I spent the first part of this week working on the design document. This involved putting the technical details of the project in a more concrete, detailed, and professional form. It was a significant undertaking that took a lot of time and thought, and hopefully that will pay off come the final report!
Unfortunately I had a very busy week in other classes and was not able to dedicate as much time to capstone as I would have wanted to. I did spend more time looking into existing visualizations of CNNs and possible implementations for visualizing melodic contour analysis. Anja drew an example for the design review slides that is very viable – displaying the sung elody on top of the melody of the match (or top possible match(es)). The consideration is whether or not the visualization can be done real-time, and whether a timeline-like graphic will be possible.

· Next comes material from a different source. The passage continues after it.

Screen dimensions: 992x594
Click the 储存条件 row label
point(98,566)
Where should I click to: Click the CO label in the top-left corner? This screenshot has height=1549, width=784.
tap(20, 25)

The idea for that is that it would a video/gif that would show the melody from start to end, with the beginning being matched to all songs and then with each note, songs that are not the match are shown to be eliminated (i.e. they disappear from the graphic) until only the final match(es) are shown.

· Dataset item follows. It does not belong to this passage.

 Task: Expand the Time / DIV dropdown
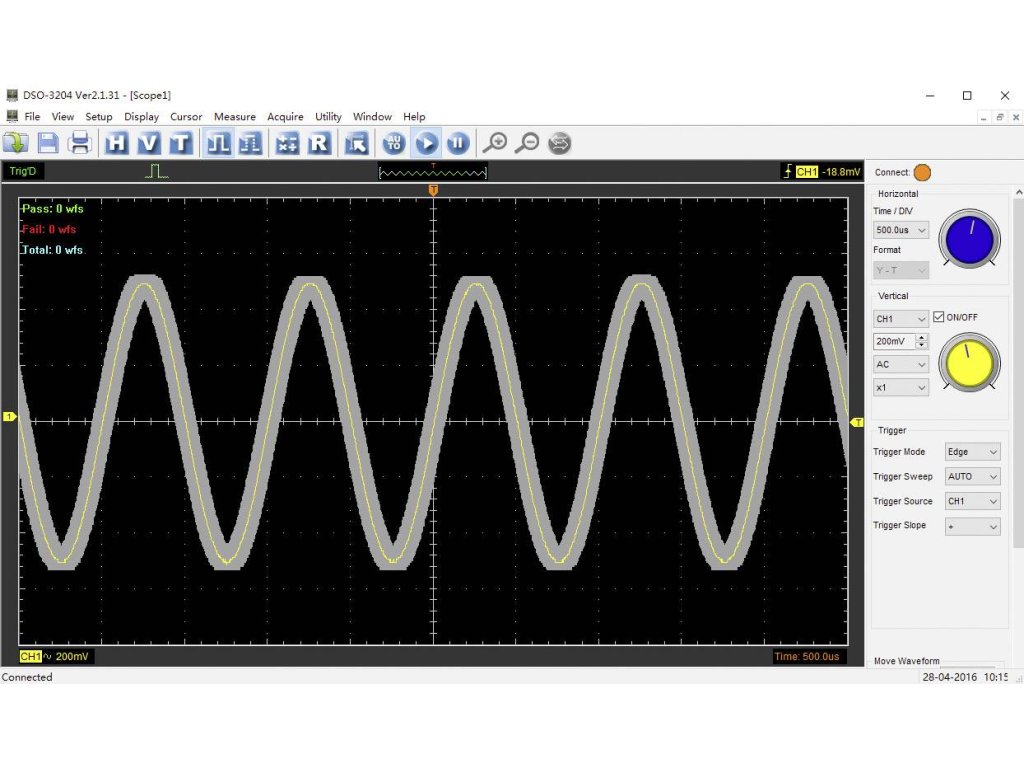point(901,230)
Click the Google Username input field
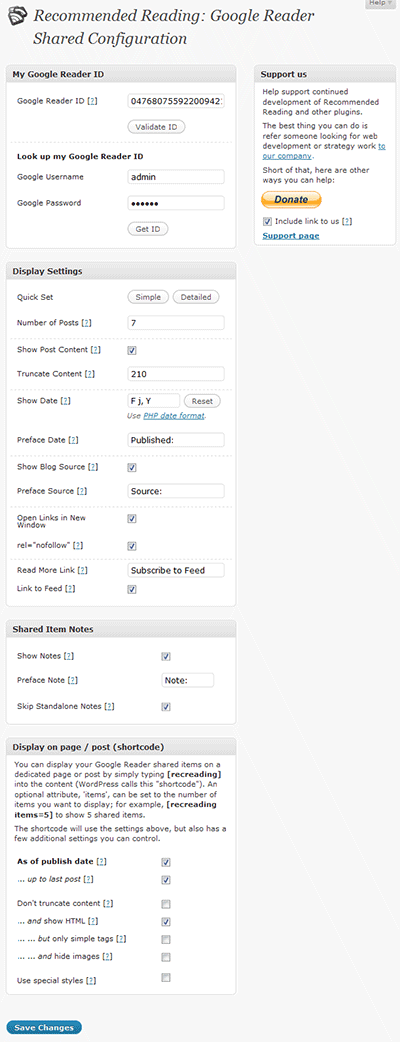Viewport: 400px width, 1042px height. click(175, 177)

In this article, there are examples of the intermediate convolutions, the ReLU activiation filters, and the convolution layer filters. They also showed examples of class activation heat maps, which I have some experience with from my previous research experience. I don’t think the heat map-type visual will be relevant to us, but the others are intriguing. Another visual I saw was this one that shows what I assume is a simplification and distilled version of the their CNN is doing. The input is shown, and some granularity of the layers in between, down to the final classification. These are inspiration for what the final visualization system will be.
My limited time kept me from beginning implementation but I plan to get started as soon as possible on building a test visualizer for melodic contour and tinkering more with CNN layer visualization. Additionally, I need to look into filtering background noise out of input audio.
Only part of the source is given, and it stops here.